I have no idea if this was helpful to a person in the middle of their self-pitying era (been there) but no one can say I didn’t have a point.


I think genuine, empathetic energy matters more than words. I did have that, and I hope she soaked some of it up.

I’ve been paid to directly help people at most of the jobs I’ve held, from the Lifetime Fitness Child Center on. I’m even doing it now as a medical case manager for personal injury victims.

I’ve always thought that since writing only made sense as a side hustle, making a career out of being a helper was the next best plan. I’ve done a lot of flip-flopping because I think I’m a born writer instead of teacher, nurse, etc.


There’s so many ways to be a helper, which sounds good in theory - until you factor in that many helpers end up abused and exploited. As a helper, you witness the best and worst of (or in) people.


I’ve seen people die. I’ve seen families grieve. I’ve cleaned up little kid throw-up (BIGGEST, SCARIEST PHOBIA.) I’ve been yelled at. Hit on by creepy, malevolent men. (Anyone notice how the world “malevolent“ starts with “male”? It can’t just be me who noticed this, right?)

But I’ve seen so much love and strength in people that making a career out of being a helper has been worth it. It‘s symbiotic because I’ve learned from them too.

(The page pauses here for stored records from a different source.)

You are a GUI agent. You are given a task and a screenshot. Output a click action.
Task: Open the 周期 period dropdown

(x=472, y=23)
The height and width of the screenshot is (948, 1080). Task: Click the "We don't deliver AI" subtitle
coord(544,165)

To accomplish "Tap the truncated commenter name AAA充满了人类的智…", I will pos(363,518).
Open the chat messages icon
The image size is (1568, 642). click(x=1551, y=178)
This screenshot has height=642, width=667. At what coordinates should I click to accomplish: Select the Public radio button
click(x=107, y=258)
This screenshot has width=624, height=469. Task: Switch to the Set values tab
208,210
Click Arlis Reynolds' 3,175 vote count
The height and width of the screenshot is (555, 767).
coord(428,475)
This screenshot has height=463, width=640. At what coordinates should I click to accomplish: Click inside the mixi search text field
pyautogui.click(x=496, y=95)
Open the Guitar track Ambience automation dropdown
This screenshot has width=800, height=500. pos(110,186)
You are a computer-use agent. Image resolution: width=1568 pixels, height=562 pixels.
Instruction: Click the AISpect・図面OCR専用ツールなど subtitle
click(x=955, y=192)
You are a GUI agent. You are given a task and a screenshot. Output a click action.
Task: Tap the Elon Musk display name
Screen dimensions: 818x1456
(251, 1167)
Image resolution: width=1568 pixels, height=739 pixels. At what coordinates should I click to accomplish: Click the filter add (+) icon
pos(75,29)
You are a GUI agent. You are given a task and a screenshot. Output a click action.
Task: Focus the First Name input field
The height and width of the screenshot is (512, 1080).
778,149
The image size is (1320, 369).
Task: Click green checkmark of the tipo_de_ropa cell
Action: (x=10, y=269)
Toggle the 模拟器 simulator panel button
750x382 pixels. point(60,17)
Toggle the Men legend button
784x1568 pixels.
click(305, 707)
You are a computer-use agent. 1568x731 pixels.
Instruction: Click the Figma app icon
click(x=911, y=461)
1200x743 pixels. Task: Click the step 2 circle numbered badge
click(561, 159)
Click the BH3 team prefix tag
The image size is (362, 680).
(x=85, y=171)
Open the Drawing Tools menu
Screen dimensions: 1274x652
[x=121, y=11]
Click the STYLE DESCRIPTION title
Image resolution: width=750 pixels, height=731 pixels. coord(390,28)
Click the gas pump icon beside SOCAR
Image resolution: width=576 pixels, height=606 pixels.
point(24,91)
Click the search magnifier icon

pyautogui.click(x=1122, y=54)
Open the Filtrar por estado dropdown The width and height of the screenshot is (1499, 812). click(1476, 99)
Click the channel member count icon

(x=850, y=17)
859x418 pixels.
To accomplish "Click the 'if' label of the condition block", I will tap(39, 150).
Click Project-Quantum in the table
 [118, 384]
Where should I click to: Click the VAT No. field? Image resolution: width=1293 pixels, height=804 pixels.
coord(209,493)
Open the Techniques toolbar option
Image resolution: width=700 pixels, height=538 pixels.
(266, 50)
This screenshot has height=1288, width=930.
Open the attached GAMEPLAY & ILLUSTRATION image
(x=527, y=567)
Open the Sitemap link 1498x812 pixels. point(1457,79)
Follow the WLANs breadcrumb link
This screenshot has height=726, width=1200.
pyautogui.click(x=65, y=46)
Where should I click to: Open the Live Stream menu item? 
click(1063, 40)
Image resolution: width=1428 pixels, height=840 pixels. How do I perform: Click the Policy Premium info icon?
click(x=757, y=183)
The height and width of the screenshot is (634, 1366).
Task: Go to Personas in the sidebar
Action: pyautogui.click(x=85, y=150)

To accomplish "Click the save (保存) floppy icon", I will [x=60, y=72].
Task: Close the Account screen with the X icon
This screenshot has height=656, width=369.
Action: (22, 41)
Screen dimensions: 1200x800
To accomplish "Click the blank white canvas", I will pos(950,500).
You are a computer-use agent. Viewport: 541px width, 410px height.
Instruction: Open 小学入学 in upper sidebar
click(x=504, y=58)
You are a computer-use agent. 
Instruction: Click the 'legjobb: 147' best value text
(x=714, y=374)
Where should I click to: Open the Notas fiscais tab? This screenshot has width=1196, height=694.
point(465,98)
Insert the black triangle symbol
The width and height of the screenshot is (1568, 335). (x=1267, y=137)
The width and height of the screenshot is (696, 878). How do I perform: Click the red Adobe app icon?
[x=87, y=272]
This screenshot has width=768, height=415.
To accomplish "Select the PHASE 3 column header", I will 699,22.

I haven’t thrown my writing aspirations in the trash. If anything, the shades of extreme scenarios I’ve witnessed have given me more to think and write about. I’m not trying to exploit the people I’m trying to help, but everything in life is writeable.

Living comes before writing. And I’m a hermit. I can only scrape so much out of my own head and four bedroom walls.

I don’t measure my life in degrees, academic or otherwise. I have always said I wanted to be one thing. That doesn’t mean I have to “do” just one thing/play one role. To hell with defining myself by my career or some maternal role/relationship.

Is “human” love worth the compromises? (I do realize that it’s very case specific.)

What’s so bad about doing and getting what you want, when you want it? I don’t care about a legacy in the sense of imprinting my personality or values through some future generation that’s already doomed. I only want one me. I’ve never understood how people look at their children as extensions of themselves. Reflections, maybe. “Lawyer daddy wants lawyer son.…“


Doesn‘t get more selfish than that.

Just rambling now. Gotta head to the hospital.